Thomas Bewick's woodcuts, as Jenny Uglow says, capture moments of miniature intensity. His little tailpieces, used as decoration at the close of the chapter of a book, have an especial power, of humour, melancholy, or simple observation, which draw us in and focus our attention. These tiny vignettes of rural life at the end of the 18th century and beginning of the 19th show us the sights that Bewick encountered on his long perambulations around the countryside of the Tyne Valley: solitary travellers hunched and fighting against an overpowering wind; a man pissing against a wall, casting his shadow on the stones; a coffin, followed by a small procession, carried from a house on a hill to be rowed across the wintry river. And he shows us these scenes with an extraordinary precision. Summing up Bewick's achievement, John Piper wrote that he "had that rarest of qualities - normal, unhampered, unclouded vision".

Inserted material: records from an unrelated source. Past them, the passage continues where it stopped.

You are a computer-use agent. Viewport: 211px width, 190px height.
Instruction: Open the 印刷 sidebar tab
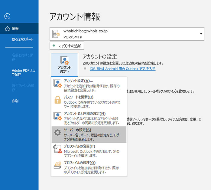pyautogui.click(x=15, y=101)
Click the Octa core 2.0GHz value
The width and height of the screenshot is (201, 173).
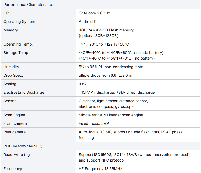(x=94, y=13)
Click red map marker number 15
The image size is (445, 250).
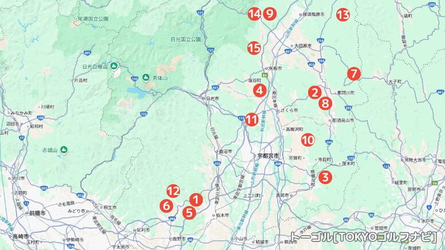point(254,48)
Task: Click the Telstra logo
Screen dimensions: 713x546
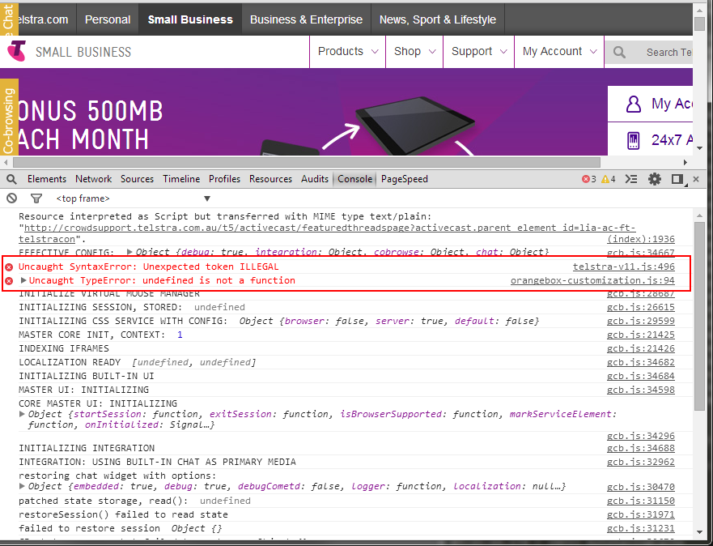Action: point(17,52)
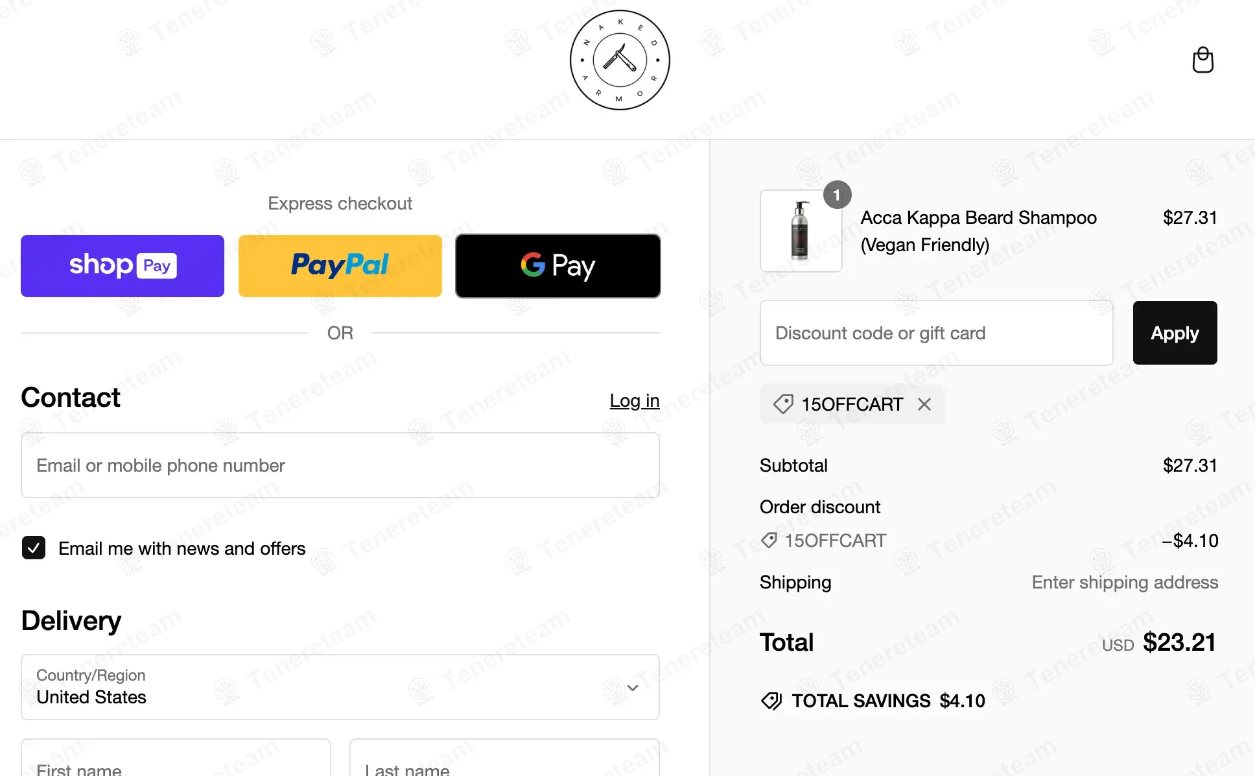Choose Google Pay express checkout
Screen dimensions: 1255x776
tap(558, 266)
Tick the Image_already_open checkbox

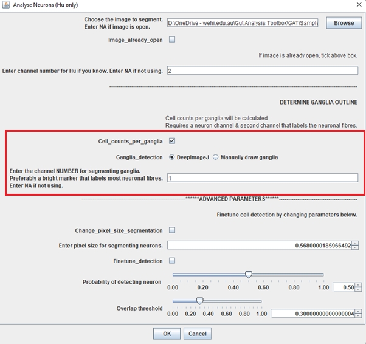pos(171,40)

It's a combination of precision allied to an uncluttered vision, and an exquisite sensibility, that makes Jenny Uglow the perfect biographer for this artist who spent his entire life in love with nature. Bewick's own story is relatively uneventful, though he lived in tumultuous times shaped by the roar from revolutionary France. He grew up in the 1760s, an errant, "unguidable", Northumbrian schoolboy, who played truant in all seasons so he could run down by the River Tyne and indulge his growing passion for natural history. An outlet for his artistic talents was found in painting the walls of his neighbours' houses, usually with hunting scenes. At 14, he was apprenticed to Ralph Beilby, who ran a jewellery and engraving business in Newcastle. It was here that Bewick learned his trade in coarse and fine work, cutting or engraving on copper and steel, and on wood. Woodcutting had hitherto been considered the poor relation in the engraver's art, but Bewick revitalised it and made it his own. By the end of the 1770s, while still only in his twenties, Bewick was engraving cuts for Select Fables by the late Mr Gay, and establishing the groundwork of his mature style.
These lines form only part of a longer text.